Again, no, the meaning of 'dissonance' is_not tied to 'chord'. It means a note does not 'concord' with another note. Some definitions of what is dissonant have changed, such as fourths were more liable to be called dissonant at one time. EDIT: this is contextual. One can find a discussion of the I 6/4 triad, that 4 {example G C E} called dissonant even today. As there is in that style practice the expectation 6 and 4 move to 5 and 3 (C/G bass to G). This is an example of voice-leading.*tapper mike wrote:Connosance, Concord. Means the note is found in the chord or the note is used to create the chord.
Dissonance, Discord. Means the note is not in the chord. You can create a mini resolution by going from a discord to a concord. or create a slight sense of tension by moving from a concord to a discord.

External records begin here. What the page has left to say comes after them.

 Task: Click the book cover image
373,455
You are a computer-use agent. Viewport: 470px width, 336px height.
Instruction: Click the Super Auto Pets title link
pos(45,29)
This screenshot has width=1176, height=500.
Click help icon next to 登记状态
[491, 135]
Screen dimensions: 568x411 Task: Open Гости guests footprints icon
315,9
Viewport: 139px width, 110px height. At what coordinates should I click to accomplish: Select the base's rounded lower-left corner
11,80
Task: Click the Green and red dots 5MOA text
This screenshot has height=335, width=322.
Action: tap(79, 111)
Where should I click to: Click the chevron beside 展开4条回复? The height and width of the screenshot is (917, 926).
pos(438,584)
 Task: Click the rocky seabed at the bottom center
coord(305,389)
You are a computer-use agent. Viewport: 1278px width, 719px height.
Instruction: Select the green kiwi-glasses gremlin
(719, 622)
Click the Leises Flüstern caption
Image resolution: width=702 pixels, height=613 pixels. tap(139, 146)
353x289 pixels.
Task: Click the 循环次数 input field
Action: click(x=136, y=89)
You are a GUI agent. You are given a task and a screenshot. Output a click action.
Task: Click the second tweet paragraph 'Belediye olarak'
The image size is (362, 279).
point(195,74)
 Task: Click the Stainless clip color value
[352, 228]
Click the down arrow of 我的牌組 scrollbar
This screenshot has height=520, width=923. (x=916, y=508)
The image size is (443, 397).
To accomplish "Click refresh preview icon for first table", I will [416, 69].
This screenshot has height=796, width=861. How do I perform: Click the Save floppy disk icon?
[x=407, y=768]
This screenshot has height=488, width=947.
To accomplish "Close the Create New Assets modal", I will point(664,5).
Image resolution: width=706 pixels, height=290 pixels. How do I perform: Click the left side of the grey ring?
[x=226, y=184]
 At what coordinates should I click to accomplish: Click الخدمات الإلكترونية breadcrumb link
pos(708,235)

Here is the proof of concept: A chord can be built from dissonances. A secondal chord *is* a chord. Should we believe that fourths are dissonant, a quartal chord *is* nonetheless a chord.
Even should we limit this to tertial construction a dissonance means there is something IN the chord that is dissonant. Minor/major 7: C Eb B. The interval of the major seventh is considered to be a dissonance. CmAdd2: the D next to the Eb is the dissonance. It is nonetheless a part of the chord. "dissonant to the chord" doesn't have any meaning now.
EG: The 'resolution' of a 'dominant seventh chord' is the resolution of the TRITONE found in it. G B F: the B F is resolved to C E.
EG: The 4-3 resolution within a chord.
Et cetera.
Chords are just not the beginning of this kind of thought in music, there was harmony long before chordal naming became the way to go.
(*: those figures, cf. figured bass, predate the fixing of chords, the thought comes from counterpoint and eventually chord thinking is the convention)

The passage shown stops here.